You have two adrenal glands, each located just above each kidney. The adrenal glands are surrounded by a layer of connective tissue and a layer of fat. Each adrenal gland has two parts: the outer portion, which is the adrenal cortex, and the inner portion, which is the medulla.
The medulla (the inner portion) produces the chemicals epinephrine (also called adrenaline) and norepinephrine. Both of these chemicals are involved in regulation of the nervous system. Epinephrine controls the short-term stress response (fight-or-flight response). While norepinephrine also plays a role in short-term stress response, it also helps regulate mood and attention.
The adrenal cortex (the outer portion) is largely responsible for producing steroid hormones in the body. There are several types of steroid hormones that are produced by the adrenal glands. Mineralocorticoids (such as aldosterone) are steroid hormones that help regulate the sodium (salt) levels in the body by controlling the absorption (intake) and excretion (output) of salt and water in the kidneys. This in turn helps regulate blood pressure. Glucocorticoids (such as cortisol) are steroid hormones that play a critical role in the regulation of sugar within the body. These hormones also help to regulate the fat stores within the body, act as a strong anti-inflammatory force, and play an important role in fetal development, particularly in lung maturation. The adrenal cortex also produces several sex steroid hormones, including androgens (critical for male sexual development) and precursors to estrogen (critical for female sexual development).
What is adrenal cancer?
Normally, cells in the body will grow and divide to replace old or damaged cells in the body. This growth is highly regulated, and once enough cells are produced to replace the old ones, normal cells stop dividing. Tumors occur when there is an error in this regulation and cells continue to grow in an uncontrolled way. Tumors can either be benign or malignant. Although benign tumors may grow in an uncontrolled fashion sometimes, they do not spread beyond the part of the body where they started (metastasize) and do not invade into surrounding tissues. Malignant tumors, however, will grow in such a way that they invade and damage other tissues around them. They also may spread to other parts of the body, usually through the bloodstream or through the lymphatic system where the lymph nodes are located.
Over time, the cells within a malignant tumor become more abnormal and appear less like normal cells. This change in the appearance of cancer cells is called the tumor grade, and cancer cells are described as being well-differentiated, moderately-differentiated, poorly-differentiated, or undifferentiated. Well-differentiated cells are quite normal appearing and resemble the normal cells from which they originated.
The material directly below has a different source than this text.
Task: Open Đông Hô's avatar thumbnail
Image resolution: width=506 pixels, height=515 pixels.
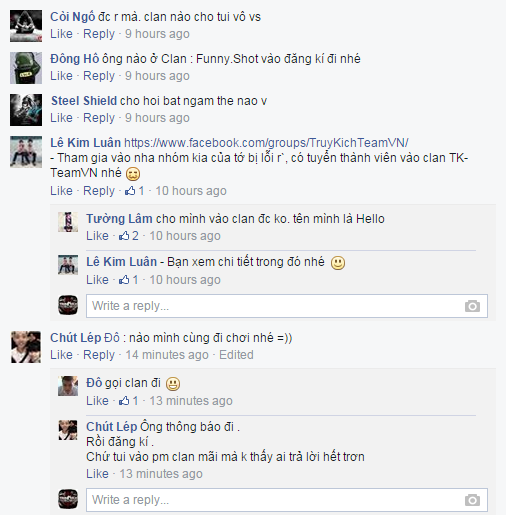Action: [x=26, y=68]
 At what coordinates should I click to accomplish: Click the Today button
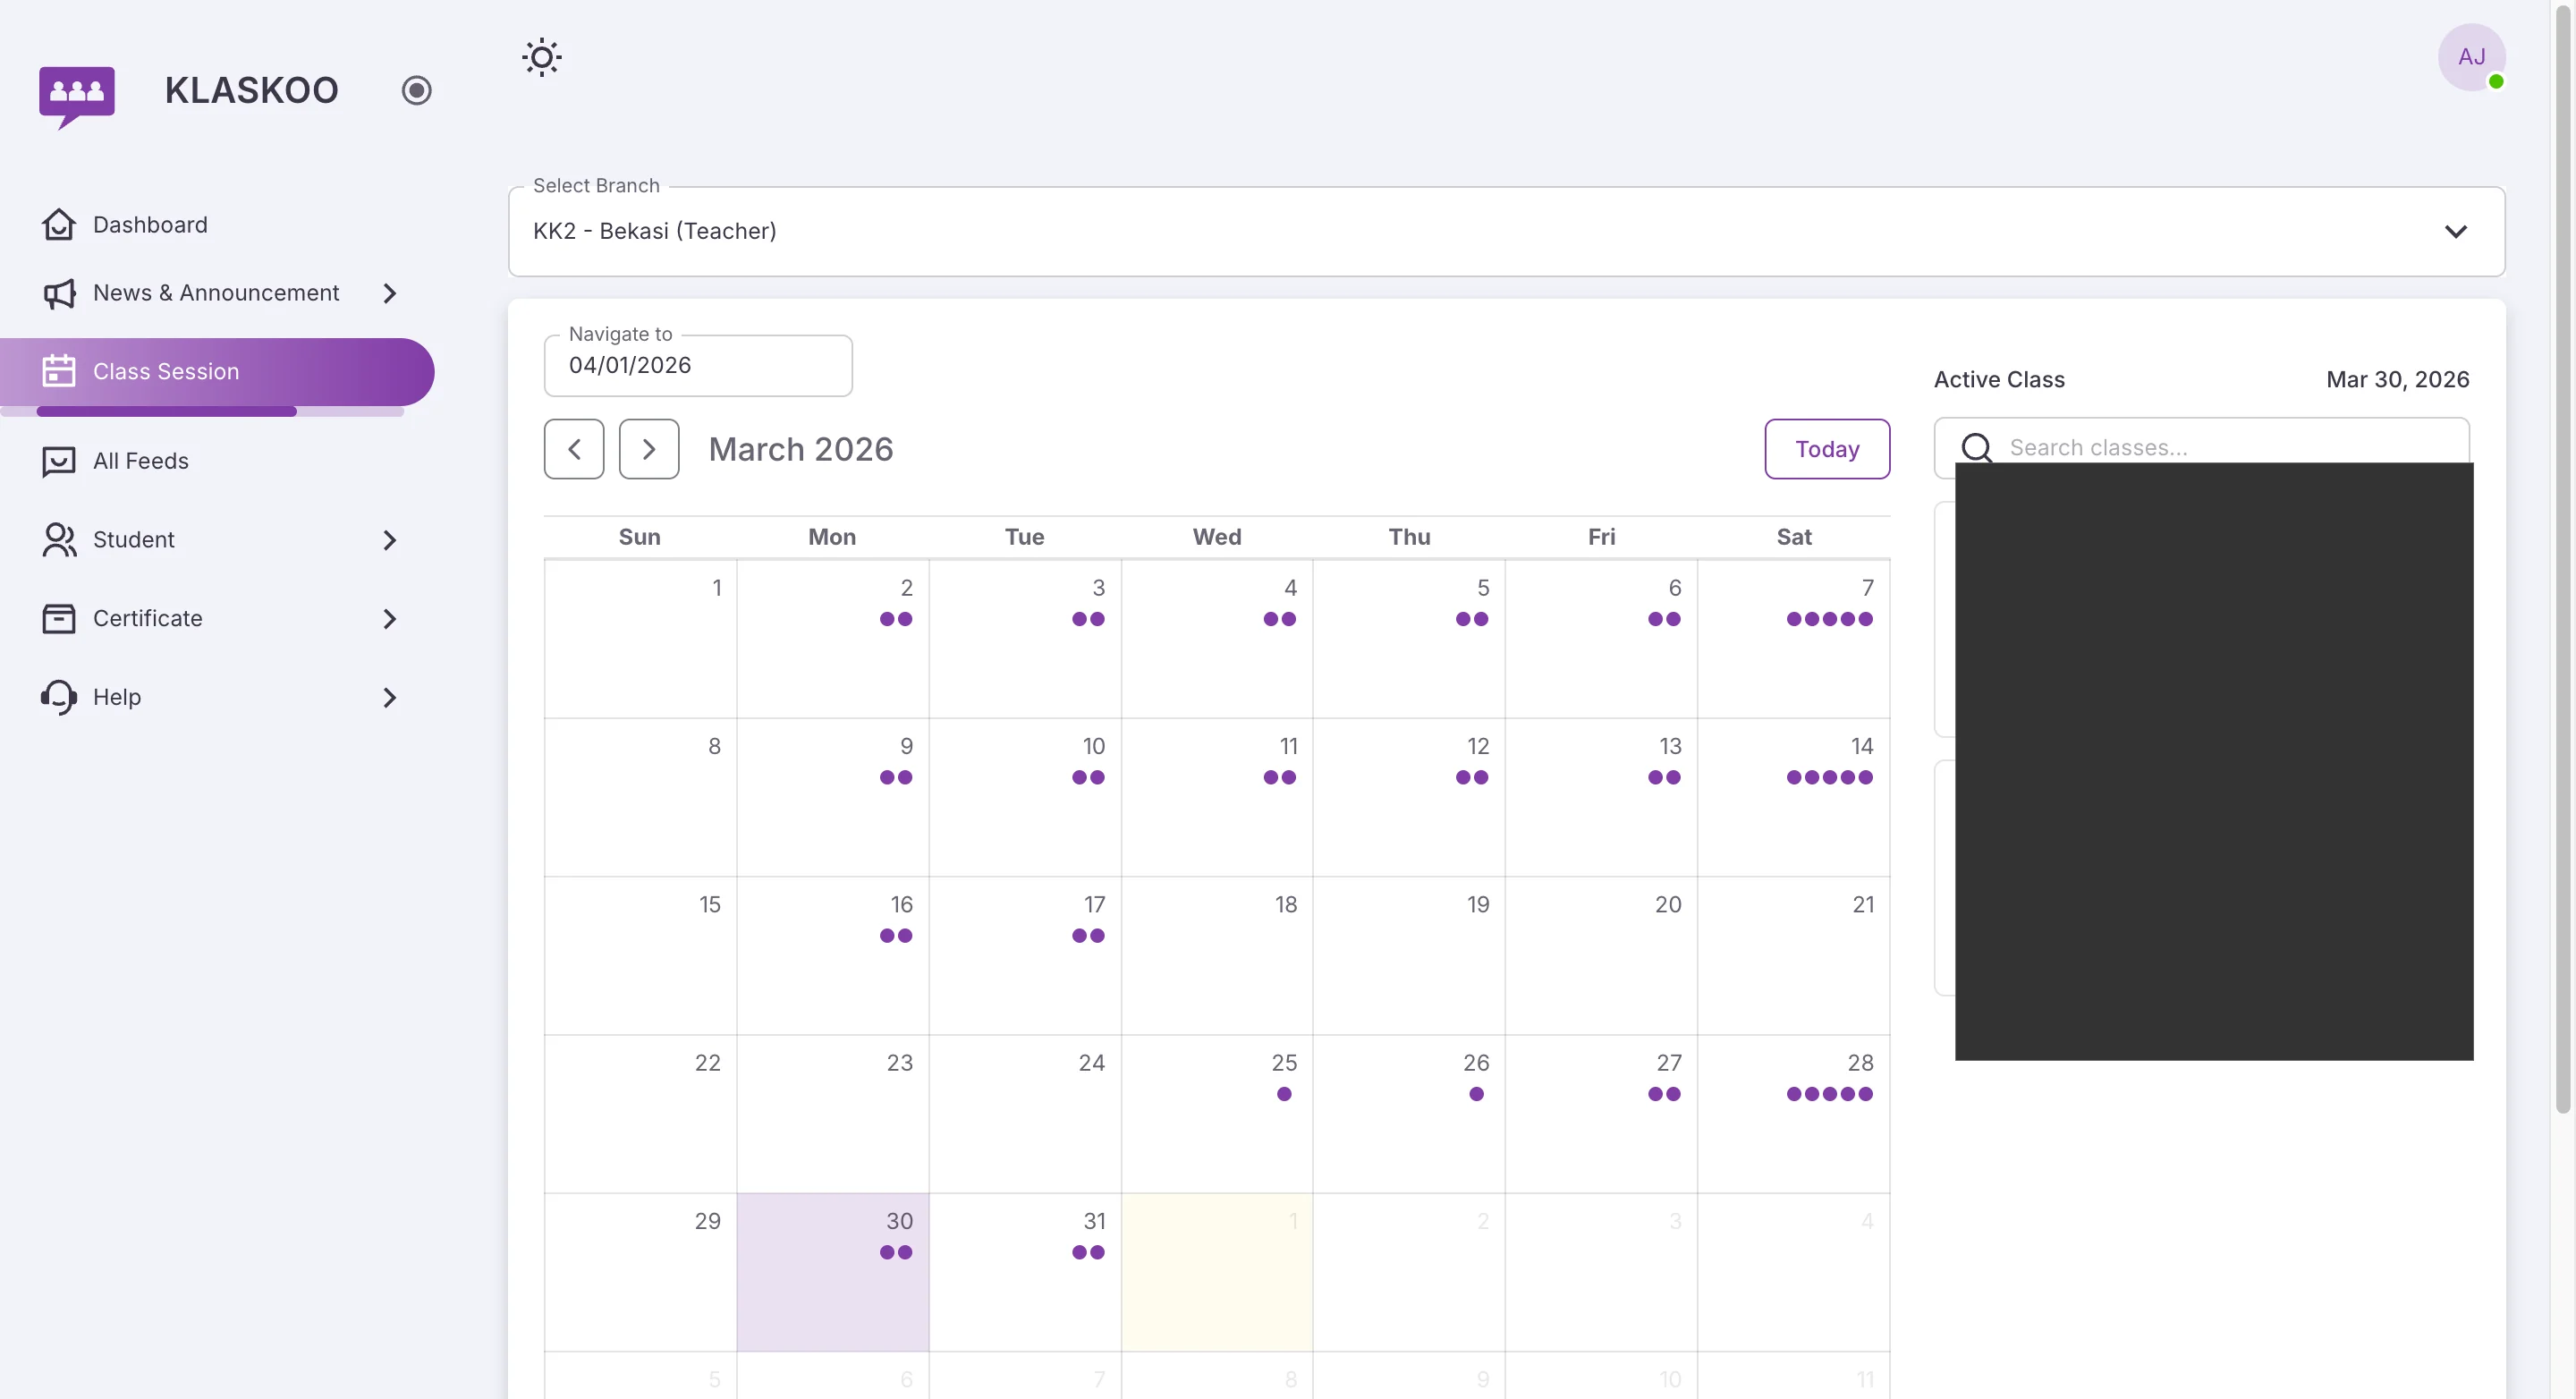tap(1826, 448)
Undifferentiated cells are cells that have become so abnormal that often we cannot tell what types of cells they started from.
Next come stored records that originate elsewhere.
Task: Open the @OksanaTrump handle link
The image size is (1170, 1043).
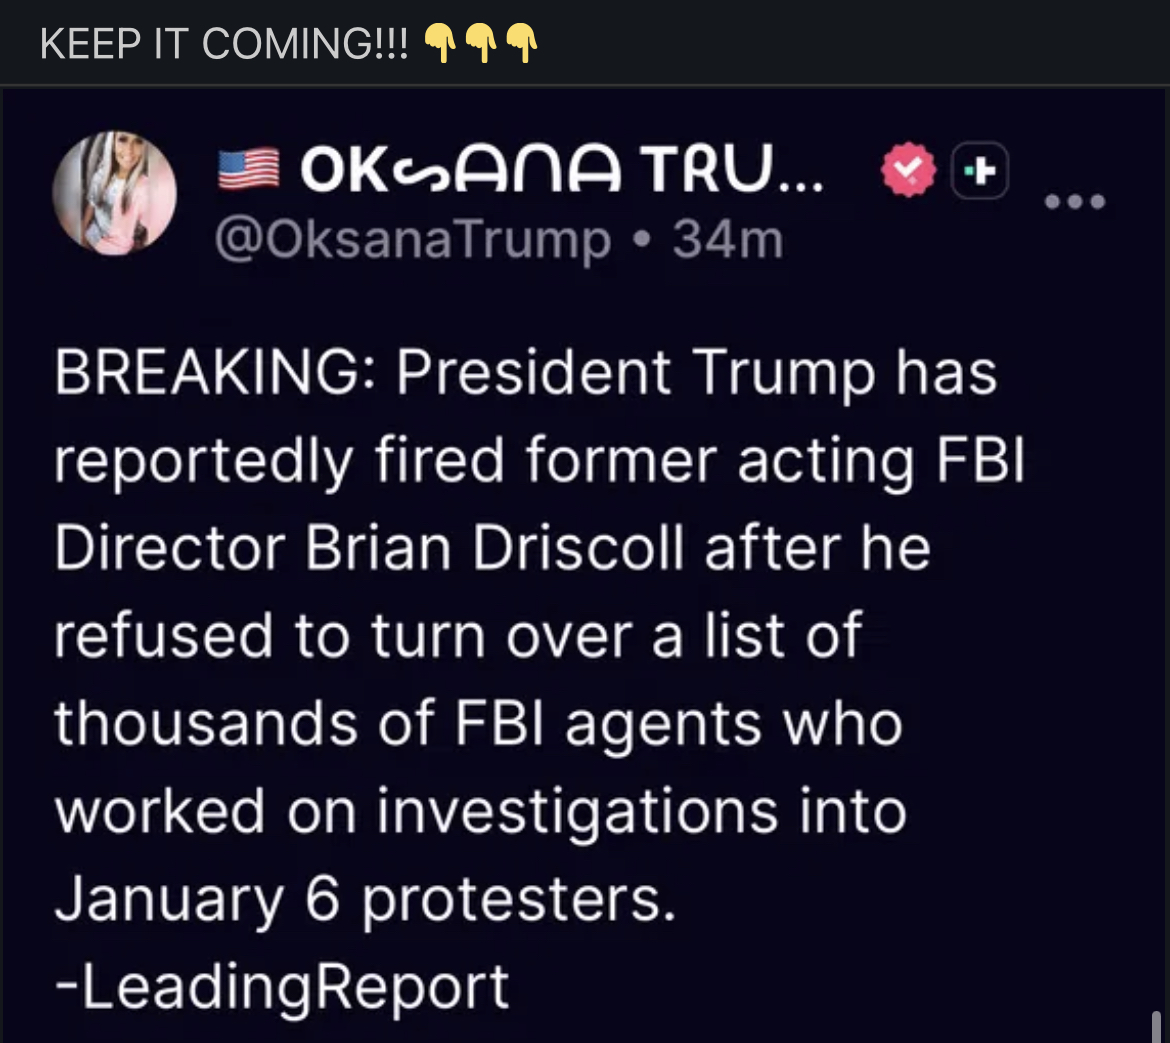Action: (412, 240)
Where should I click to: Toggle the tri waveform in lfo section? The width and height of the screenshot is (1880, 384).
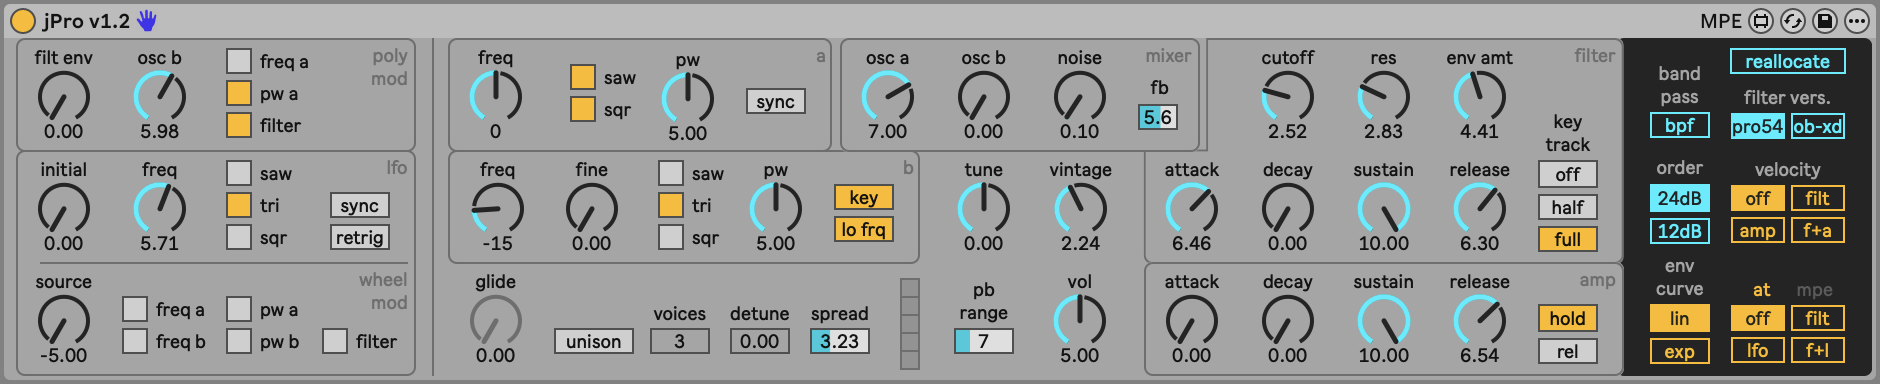pos(238,205)
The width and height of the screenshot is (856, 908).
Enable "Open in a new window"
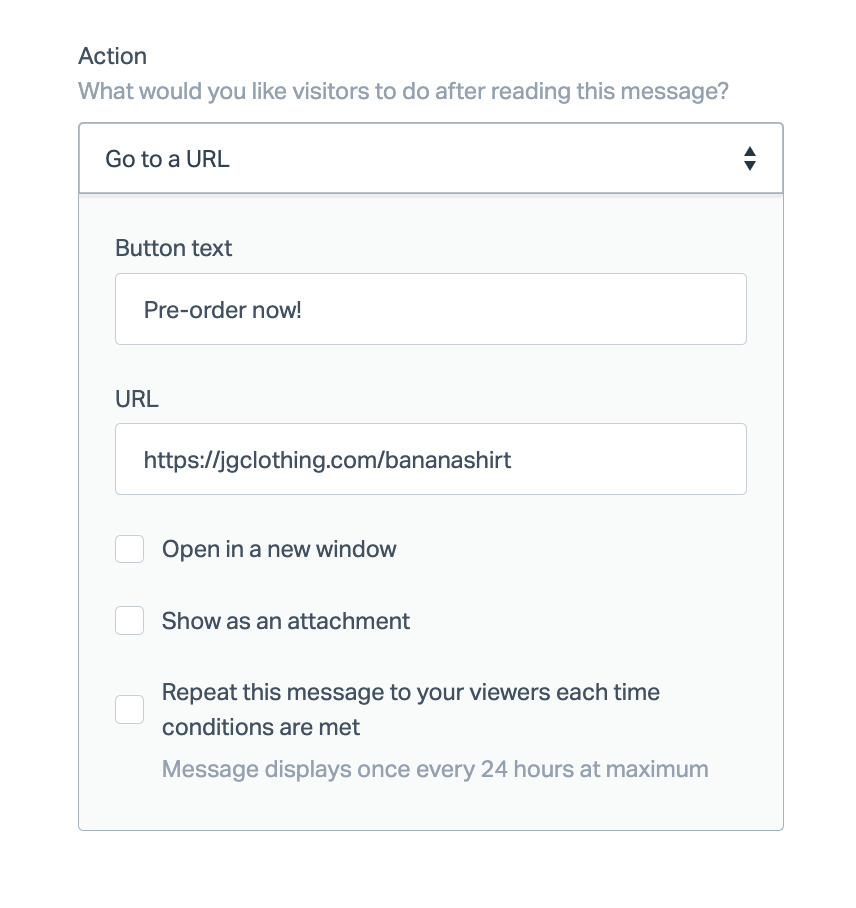(x=129, y=548)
The most common tumor of the adrenal gland is actually a benign tumor called an adrenal adenoma. In most patients, these benign tumors never cause any symptoms and do not need to be treated. They are usually found when a patient has a CT scan of the body for an unrelated reason, and are thus sometimes called "incidentalomas" because they are found accidentally. An adrenal adenoma will cause symptoms if it is producing an excess of hormones like aldosterone, which can cause high blood pressure.
Cancers that arise directly from the adrenal cortex are called adrenal cortical carcinoma (also called adrenocortical cancer or adrenal cancer). Like an adenoma, they are commonly found through imaging such as a CT for an unrelated issue. However, they can be found after a workup for symptoms that they are causing. Symptoms of overproduction of hormones include: weight gain, fluid retention, early puberty in children, or excess facial hair growth in women. A large adrenal tumor can cause symptoms such as pain or a feeling of fullness since the tumor may press against other organs due to its size. These cancers can either be functioning (meaning they secrete excess steroid hormones) or non-functioning (meaning they do not secrete steroids). Functioning adrenal cortical cancers are more common than non-functioning cancers.
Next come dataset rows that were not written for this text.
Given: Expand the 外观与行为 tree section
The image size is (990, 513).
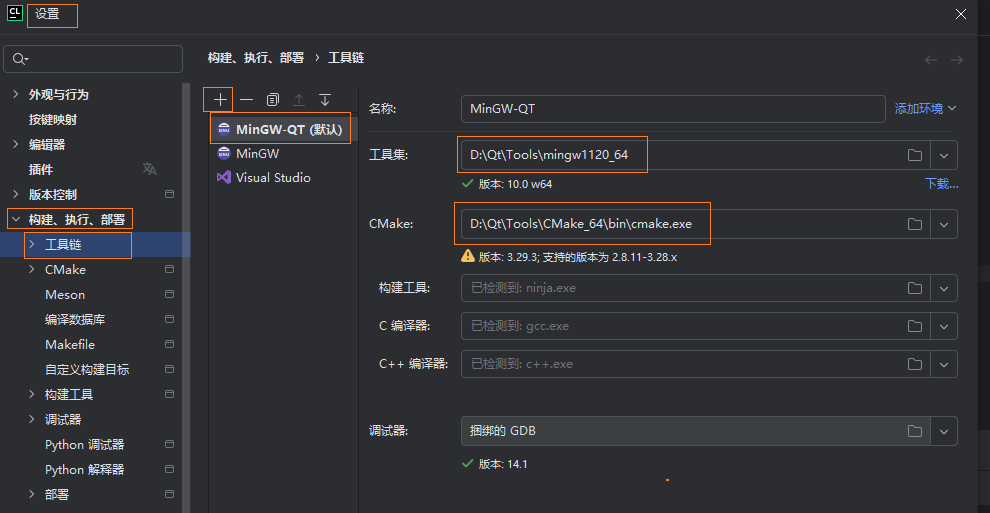Looking at the screenshot, I should point(15,94).
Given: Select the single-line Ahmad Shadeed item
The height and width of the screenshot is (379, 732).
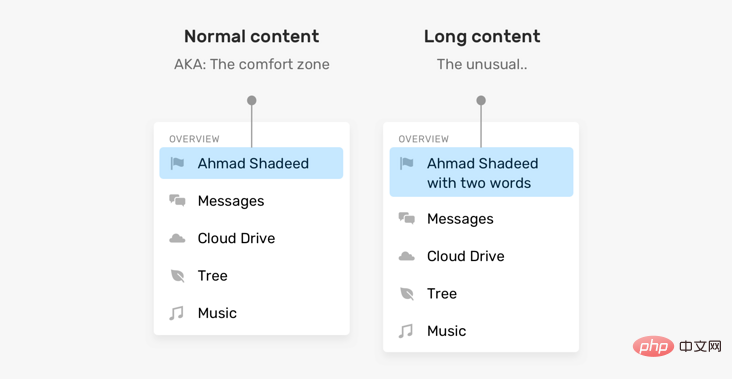Looking at the screenshot, I should coord(251,163).
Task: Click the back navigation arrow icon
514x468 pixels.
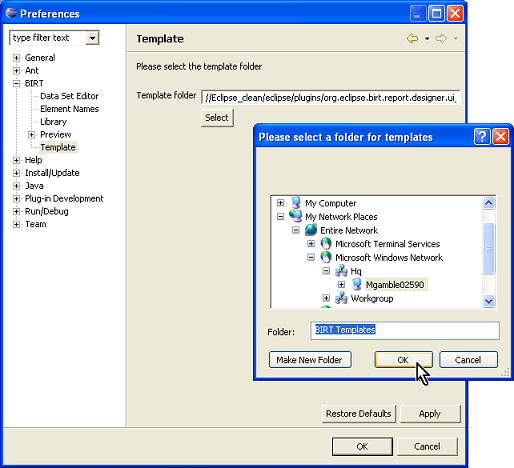Action: [412, 39]
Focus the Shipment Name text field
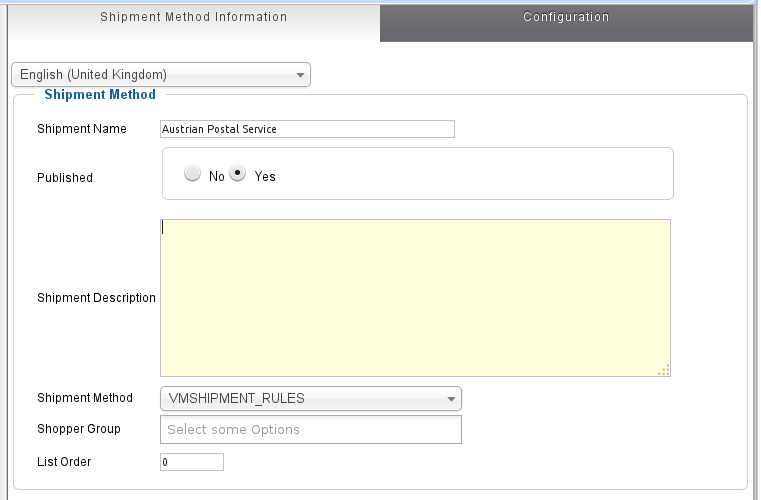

The most common malignant tumors found in the adrenal gland are tumors that come from cancer cells that have metastasized (or spread) from other parts of the body to the adrenal gland through the bloodstream. Several different types of cancer may spread to the adrenal glands, most commonly melanomas, lung cancers, and breast cancers.
Cancers can also arise within the adrenal medulla, the most common of which are pheochromocytomas. In children, neuroblastoma tumors can develop within the adrenal medulla. Pheochromocytomas and neuroblastomas are discussed in separate articles and will not be discussed further in this review. Other types of adrenal cancers can occur, such as lymphoma; however, these cases are rare.
What causes adrenal cancer and am I at risk?
Adrenal cancer is very rare and the actual number of those diagnosed in the United States is not known. It is estimated that there are about 200 new cases diagnosed each year. About one in every 10 people who have an imaging test of the adrenal gland are found to have adrenal tumors; however, a vast majority of these are adenomas (benign tumors), which are fairly common in the middle-aged and elderly population. Adrenal cancer is more common in women than men.
There are risk factors associated with adrenal cancer. However, having one or more of these risk factors does not mean you will get adrenal cancer. You could have none of these risk factors and develop adrenal cancer. A number of genetic-related syndromes are linked to adrenal cancer including: Li Fraumeni syndrome, Beckwith-Wiedmann syndrome, multiple endocrine neoplasia, hereditary nonpolyposis colorectal cancer, and familial adenomatous polyposis. These syndromes are caused by genetically inherited gene defects, or by gene defects that are acquired after birth. These are things you cannot change. High-fat diet, smoking, sedentary lifestyle, and exposure to cancer-causing substances can all increase your risk for cancer in general, but not specifically adrenal cancer.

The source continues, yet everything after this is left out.